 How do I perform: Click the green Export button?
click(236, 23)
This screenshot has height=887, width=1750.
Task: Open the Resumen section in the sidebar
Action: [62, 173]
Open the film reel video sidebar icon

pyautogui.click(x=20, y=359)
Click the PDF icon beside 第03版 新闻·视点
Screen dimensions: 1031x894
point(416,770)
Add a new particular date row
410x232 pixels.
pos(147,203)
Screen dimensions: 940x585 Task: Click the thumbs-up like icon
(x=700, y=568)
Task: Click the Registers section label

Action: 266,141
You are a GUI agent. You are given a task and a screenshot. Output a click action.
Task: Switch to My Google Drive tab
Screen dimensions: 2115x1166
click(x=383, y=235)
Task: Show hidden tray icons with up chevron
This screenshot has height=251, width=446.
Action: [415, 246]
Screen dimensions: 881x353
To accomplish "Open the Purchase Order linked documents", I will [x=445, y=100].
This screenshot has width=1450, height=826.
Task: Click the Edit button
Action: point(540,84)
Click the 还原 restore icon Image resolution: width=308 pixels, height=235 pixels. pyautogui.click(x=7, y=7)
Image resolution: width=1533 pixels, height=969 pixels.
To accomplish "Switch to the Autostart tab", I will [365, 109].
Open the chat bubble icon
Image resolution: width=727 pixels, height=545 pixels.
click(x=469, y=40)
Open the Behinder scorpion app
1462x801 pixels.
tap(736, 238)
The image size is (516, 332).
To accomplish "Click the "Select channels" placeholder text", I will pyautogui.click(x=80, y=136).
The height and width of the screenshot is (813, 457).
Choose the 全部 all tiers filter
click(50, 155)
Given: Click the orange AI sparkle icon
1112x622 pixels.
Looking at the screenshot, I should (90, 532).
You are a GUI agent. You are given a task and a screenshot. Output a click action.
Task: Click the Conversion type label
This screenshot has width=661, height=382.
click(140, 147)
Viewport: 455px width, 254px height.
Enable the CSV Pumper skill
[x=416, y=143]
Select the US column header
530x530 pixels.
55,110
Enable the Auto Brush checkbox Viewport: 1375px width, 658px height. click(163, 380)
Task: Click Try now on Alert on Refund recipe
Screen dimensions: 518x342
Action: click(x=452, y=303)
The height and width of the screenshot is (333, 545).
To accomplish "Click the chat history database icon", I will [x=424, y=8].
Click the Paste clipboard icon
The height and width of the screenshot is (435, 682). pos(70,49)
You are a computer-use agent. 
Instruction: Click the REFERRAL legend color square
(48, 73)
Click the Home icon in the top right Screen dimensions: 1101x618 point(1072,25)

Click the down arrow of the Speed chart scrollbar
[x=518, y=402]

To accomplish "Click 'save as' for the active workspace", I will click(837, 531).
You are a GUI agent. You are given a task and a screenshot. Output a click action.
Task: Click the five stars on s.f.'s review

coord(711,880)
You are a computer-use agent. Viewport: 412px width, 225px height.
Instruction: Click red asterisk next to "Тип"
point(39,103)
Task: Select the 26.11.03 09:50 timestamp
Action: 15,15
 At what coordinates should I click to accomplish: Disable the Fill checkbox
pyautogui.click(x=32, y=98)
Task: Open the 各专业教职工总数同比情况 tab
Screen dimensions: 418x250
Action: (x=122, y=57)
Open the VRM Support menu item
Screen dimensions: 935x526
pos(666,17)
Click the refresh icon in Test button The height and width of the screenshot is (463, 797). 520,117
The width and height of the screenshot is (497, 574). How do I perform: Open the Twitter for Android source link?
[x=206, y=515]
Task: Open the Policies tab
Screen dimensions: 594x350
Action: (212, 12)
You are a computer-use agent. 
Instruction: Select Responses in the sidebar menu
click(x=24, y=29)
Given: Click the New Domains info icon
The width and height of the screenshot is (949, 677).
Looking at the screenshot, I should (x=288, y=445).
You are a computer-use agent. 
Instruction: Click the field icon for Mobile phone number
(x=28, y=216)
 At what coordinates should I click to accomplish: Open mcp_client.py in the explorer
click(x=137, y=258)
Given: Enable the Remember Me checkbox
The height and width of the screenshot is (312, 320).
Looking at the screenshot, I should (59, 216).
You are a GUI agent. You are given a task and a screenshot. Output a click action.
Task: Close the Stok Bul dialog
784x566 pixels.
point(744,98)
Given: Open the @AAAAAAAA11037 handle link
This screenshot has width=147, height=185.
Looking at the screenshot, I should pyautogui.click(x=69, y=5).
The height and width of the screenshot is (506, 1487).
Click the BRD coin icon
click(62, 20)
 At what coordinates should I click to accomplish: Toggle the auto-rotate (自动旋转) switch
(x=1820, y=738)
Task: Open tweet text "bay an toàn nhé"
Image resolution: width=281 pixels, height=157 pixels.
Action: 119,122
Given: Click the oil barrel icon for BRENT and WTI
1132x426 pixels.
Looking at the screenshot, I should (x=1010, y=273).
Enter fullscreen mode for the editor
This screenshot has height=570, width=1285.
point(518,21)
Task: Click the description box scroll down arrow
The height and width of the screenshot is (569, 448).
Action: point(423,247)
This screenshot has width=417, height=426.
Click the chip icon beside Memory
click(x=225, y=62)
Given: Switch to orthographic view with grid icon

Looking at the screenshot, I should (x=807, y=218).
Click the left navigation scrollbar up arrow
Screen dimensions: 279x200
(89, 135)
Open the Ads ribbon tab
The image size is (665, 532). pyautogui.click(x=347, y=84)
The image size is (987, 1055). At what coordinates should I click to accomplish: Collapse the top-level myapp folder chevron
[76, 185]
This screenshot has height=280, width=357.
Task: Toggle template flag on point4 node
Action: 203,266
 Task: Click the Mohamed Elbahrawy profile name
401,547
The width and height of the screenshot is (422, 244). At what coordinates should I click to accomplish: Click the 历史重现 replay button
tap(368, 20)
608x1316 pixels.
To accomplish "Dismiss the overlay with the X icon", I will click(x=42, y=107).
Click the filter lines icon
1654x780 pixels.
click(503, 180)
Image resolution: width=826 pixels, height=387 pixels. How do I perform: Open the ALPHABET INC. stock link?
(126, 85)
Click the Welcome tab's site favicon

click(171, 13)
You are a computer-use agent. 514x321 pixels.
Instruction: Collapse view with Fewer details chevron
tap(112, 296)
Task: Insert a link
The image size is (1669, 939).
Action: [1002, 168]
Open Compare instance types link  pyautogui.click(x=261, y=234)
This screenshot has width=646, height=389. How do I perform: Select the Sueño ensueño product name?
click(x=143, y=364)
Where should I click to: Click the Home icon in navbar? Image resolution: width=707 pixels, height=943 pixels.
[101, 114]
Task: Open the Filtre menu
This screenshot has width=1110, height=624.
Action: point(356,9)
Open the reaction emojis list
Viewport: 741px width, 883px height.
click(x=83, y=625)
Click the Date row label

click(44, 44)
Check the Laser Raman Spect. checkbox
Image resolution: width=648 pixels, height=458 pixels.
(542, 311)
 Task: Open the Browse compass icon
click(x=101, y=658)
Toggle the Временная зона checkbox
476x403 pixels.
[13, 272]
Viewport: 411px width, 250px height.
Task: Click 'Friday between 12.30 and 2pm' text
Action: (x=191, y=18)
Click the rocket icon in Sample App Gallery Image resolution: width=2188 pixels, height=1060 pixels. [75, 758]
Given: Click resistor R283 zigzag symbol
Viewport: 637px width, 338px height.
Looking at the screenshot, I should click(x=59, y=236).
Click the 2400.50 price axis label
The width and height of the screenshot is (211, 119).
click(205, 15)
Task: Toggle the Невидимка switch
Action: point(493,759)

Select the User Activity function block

#####

• BRIEF
Extract each line of the listing above that contains the string "Enable", matching case exactly.

• FULL ANSWER
Enable the CSV Pumper skill
Enable the Auto Brush checkbox Viewport: 1375px width, 658px height. click(163, 380)
Given: Enable the Remember Me checkbox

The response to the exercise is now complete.